La ministra neerlandesa de Salud, Sophie Hermans, informó al Parlamento que la comisión encargada de evaluar casos de interrupción tardía del embarazo y terminación de vida en recién nacidos y niños recibió la notificación a finales de 2025 y recientemente concluyó su examen. El expediente fue analizado, el médico responsable fue escuchado y el dictamen fue remitido a la Fiscalía para determinar si el procedimiento se ajustó a la legislación vigente. No se revelaron detalles sobre la edad exacta del menor ni la enfermedad que padecía.
Esta ampliación legal, que hasta 2024 solo contemplaba la eutanasia en recién nacidos y menores mayores de 12 años, fue objeto de intenso debate político y ético en el país. Partidos conservadores y confesionales cuestionaron la regulación, mientras que asociaciones médicas defendieron la necesidad de un marco legal para casos excepcionales de sufrimiento extremo.
El informe de la comisión señala que se estimaba que alrededor de cinco niños al año podrían cumplir los requisitos para acceder a este procedimiento, generalmente afectados por anomalías congénitas o enfermedades metabólicas.
Además, en 2025 la comisión recibió tres notificaciones de interrupciones tardías del embarazo, todas relacionadas con fetos con graves daños cerebrales por infecciones congénitas de citomegalovirus.
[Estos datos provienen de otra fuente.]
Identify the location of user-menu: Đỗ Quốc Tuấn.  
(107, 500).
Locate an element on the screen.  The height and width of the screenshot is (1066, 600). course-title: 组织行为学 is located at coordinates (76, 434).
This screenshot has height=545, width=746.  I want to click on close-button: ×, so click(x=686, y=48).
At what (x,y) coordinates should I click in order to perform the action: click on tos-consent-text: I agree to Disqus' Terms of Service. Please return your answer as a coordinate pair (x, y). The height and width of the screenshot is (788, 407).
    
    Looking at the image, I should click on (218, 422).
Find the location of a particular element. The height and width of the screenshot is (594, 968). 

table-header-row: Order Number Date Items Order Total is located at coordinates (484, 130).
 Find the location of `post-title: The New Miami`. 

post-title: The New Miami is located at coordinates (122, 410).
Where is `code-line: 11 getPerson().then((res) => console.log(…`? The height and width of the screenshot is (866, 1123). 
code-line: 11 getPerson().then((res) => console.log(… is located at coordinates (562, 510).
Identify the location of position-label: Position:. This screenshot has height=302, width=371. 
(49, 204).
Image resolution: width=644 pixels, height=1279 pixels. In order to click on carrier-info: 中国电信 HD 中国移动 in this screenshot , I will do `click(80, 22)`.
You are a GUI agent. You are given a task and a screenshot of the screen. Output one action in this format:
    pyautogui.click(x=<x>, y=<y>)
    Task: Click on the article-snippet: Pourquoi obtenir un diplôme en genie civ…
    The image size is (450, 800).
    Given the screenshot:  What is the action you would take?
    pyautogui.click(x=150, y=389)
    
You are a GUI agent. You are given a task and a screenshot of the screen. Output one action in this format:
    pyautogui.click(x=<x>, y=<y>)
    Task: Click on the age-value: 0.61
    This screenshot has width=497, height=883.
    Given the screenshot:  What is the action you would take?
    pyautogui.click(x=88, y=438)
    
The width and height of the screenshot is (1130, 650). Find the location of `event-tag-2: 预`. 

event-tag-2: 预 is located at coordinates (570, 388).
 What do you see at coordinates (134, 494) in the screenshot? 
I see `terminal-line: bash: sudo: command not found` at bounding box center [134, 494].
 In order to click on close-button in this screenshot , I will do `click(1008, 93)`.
En estos casos, los médicos actuaron conforme a la ley tras constatar la ausencia de tratamientos efectivos y el pronóstico de discapacidades neurológicas severas, epilepsia difícil de tratar y dependencia total de cuidados.
Este primer caso de eutanasia infantil desde la ampliación legal marca un precedente en un país que desde 2002 ha sido pionero en la regulación de la eutanasia, reflejando la complejidad ética y social que implica la atención a menores en situaciones de sufrimiento extremo.